MATERIAL FOR THIS EXERCISE:
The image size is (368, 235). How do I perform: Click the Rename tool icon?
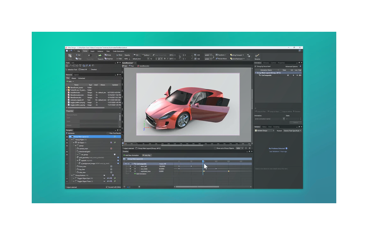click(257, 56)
---
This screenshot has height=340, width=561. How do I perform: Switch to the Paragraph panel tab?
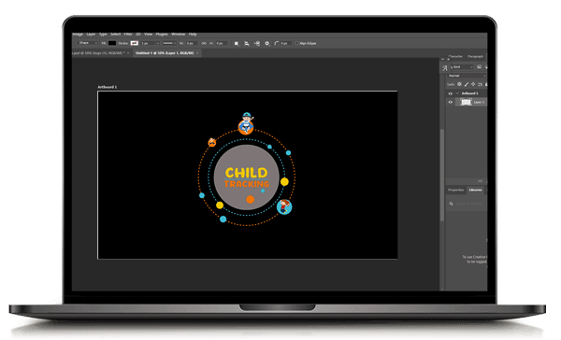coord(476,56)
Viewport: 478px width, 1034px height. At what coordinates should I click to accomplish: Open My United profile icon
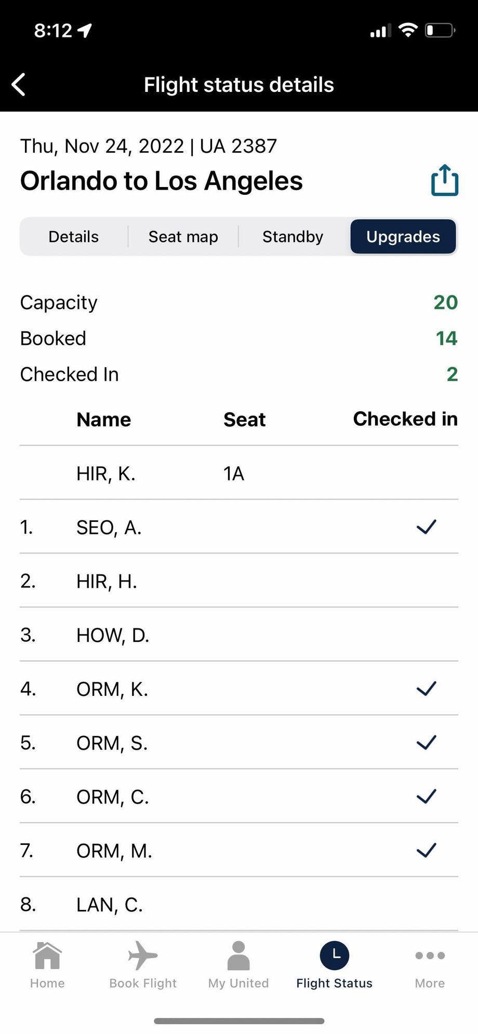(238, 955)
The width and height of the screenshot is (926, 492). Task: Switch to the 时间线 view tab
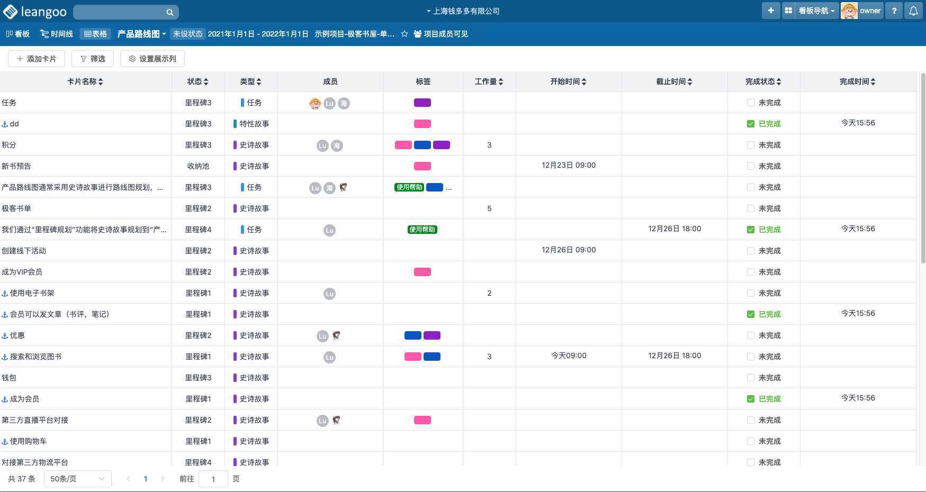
==
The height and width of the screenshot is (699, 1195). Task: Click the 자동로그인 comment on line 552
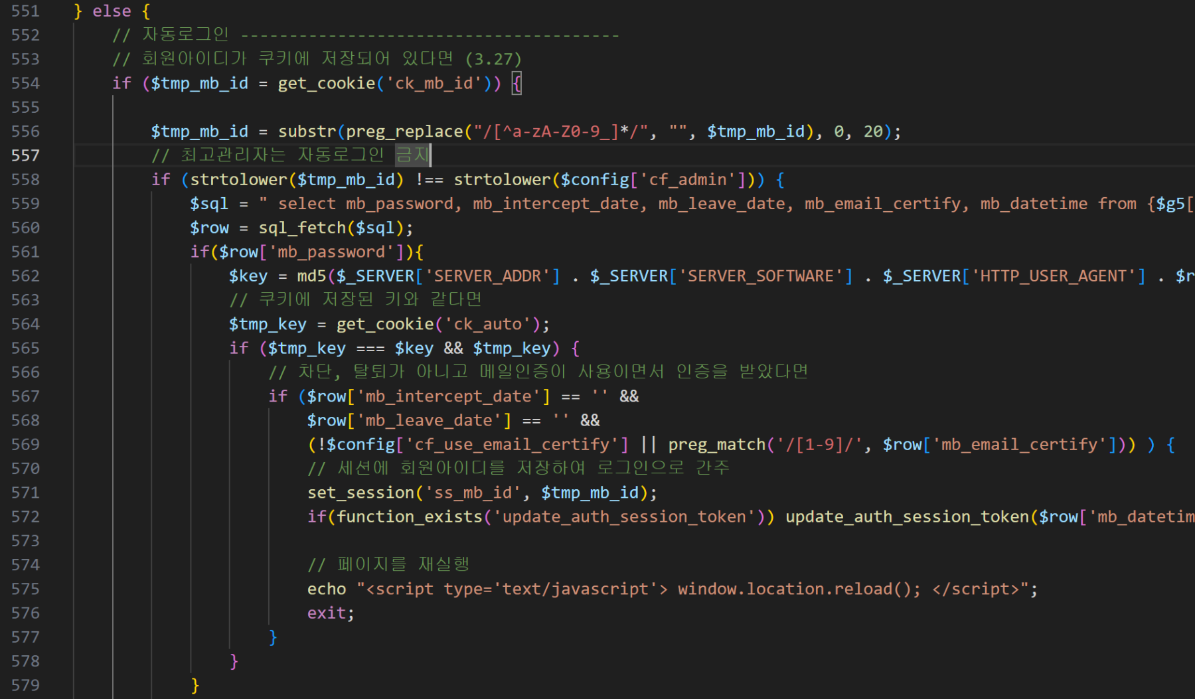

YOUR OBJECTIVE: Starting at the line above that has "Viewport: 478px width, 1034px" and ending at the line that has "The width and", copy each line exactly, leaving the pictures out and adding nothing.

YOUR RESPONSE:
Viewport: 478px width, 1034px height. At what coordinates should I click to accomplish: Open My United profile icon
(238, 955)
The width and height of the screenshot is (926, 492). Task: Switch to the 时间线 view tab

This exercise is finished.